[BEGIN Rows]

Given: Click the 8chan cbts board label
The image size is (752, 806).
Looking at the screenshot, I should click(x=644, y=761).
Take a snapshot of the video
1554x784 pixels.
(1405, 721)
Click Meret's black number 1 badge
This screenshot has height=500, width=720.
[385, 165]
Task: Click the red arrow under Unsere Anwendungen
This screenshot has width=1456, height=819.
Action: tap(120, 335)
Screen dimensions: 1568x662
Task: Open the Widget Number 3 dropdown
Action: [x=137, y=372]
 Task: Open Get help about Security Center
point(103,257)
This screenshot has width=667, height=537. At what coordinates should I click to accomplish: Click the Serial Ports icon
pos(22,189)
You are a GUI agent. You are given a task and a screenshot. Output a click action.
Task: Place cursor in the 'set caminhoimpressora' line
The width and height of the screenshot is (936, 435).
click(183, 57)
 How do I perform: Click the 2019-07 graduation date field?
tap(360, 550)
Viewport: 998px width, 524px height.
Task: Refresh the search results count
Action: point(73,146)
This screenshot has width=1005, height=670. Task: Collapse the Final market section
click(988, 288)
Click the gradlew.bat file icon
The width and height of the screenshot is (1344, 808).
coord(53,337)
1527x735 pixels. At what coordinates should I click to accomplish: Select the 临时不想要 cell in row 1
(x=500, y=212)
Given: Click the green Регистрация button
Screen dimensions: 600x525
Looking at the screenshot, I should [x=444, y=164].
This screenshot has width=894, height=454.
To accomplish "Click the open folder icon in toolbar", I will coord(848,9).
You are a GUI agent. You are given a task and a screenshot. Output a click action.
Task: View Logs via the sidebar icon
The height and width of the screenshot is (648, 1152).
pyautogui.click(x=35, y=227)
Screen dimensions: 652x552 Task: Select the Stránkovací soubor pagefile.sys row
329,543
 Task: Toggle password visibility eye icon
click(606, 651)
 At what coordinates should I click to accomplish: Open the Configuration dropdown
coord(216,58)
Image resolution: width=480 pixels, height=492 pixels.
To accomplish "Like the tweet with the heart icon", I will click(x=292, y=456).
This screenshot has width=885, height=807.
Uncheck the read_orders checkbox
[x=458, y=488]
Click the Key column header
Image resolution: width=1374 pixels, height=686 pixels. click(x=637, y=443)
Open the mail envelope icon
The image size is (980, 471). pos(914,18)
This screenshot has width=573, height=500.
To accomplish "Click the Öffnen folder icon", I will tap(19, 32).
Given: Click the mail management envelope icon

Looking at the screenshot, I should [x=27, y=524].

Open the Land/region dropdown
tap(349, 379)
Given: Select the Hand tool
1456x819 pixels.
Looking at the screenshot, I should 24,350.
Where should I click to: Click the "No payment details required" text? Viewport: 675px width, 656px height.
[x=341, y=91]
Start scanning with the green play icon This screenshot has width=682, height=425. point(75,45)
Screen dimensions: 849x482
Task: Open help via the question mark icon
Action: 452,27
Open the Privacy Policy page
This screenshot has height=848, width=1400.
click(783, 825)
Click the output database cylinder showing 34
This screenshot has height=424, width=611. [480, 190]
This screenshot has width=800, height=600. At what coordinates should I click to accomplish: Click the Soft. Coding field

[END Rows]

[Requirements] Reproduce all of the records above word for word, leaving out nothing and changing nothing.

[Correct result]
Given: Click the 8chan cbts board label
The image size is (752, 806).
Looking at the screenshot, I should click(x=644, y=761).
Take a snapshot of the video
1554x784 pixels.
(1405, 721)
Click Meret's black number 1 badge
This screenshot has height=500, width=720.
[385, 165]
Task: Click the red arrow under Unsere Anwendungen
This screenshot has width=1456, height=819.
Action: tap(120, 335)
Screen dimensions: 1568x662
Task: Open the Widget Number 3 dropdown
Action: [x=137, y=372]
 Task: Open Get help about Security Center
point(103,257)
This screenshot has width=667, height=537. At what coordinates should I click to accomplish: Click the Serial Ports icon
pos(22,189)
You are a GUI agent. You are given a task and a screenshot. Output a click action.
Task: Place cursor in the 'set caminhoimpressora' line
The width and height of the screenshot is (936, 435).
click(183, 57)
 How do I perform: Click the 2019-07 graduation date field?
tap(360, 550)
Viewport: 998px width, 524px height.
Task: Refresh the search results count
Action: point(73,146)
This screenshot has width=1005, height=670. Task: Collapse the Final market section
click(988, 288)
Click the gradlew.bat file icon
The width and height of the screenshot is (1344, 808).
coord(53,337)
1527x735 pixels. At what coordinates should I click to accomplish: Select the 临时不想要 cell in row 1
(x=500, y=212)
Given: Click the green Регистрация button
Screen dimensions: 600x525
Looking at the screenshot, I should [x=444, y=164].
This screenshot has width=894, height=454.
To accomplish "Click the open folder icon in toolbar", I will coord(848,9).
You are a GUI agent. You are given a task and a screenshot. Output a click action.
Task: View Logs via the sidebar icon
The height and width of the screenshot is (648, 1152).
pyautogui.click(x=35, y=227)
Screen dimensions: 652x552 Task: Select the Stránkovací soubor pagefile.sys row
329,543
 Task: Toggle password visibility eye icon
click(606, 651)
 At what coordinates should I click to accomplish: Open the Configuration dropdown
coord(216,58)
Image resolution: width=480 pixels, height=492 pixels.
To accomplish "Like the tweet with the heart icon", I will click(x=292, y=456).
This screenshot has width=885, height=807.
Uncheck the read_orders checkbox
[x=458, y=488]
Click the Key column header
Image resolution: width=1374 pixels, height=686 pixels. click(x=637, y=443)
Open the mail envelope icon
The image size is (980, 471). pos(914,18)
This screenshot has width=573, height=500.
To accomplish "Click the Öffnen folder icon", I will tap(19, 32).
Given: Click the mail management envelope icon

Looking at the screenshot, I should [x=27, y=524].

Open the Land/region dropdown
tap(349, 379)
Given: Select the Hand tool
1456x819 pixels.
Looking at the screenshot, I should 24,350.
Where should I click to: Click the "No payment details required" text? Viewport: 675px width, 656px height.
[x=341, y=91]
Start scanning with the green play icon This screenshot has width=682, height=425. point(75,45)
Screen dimensions: 849x482
Task: Open help via the question mark icon
Action: 452,27
Open the Privacy Policy page
This screenshot has height=848, width=1400.
click(783, 825)
Click the output database cylinder showing 34
This screenshot has height=424, width=611. [480, 190]
This screenshot has width=800, height=600. At what coordinates should I click to accomplish: Click the Soft. Coding field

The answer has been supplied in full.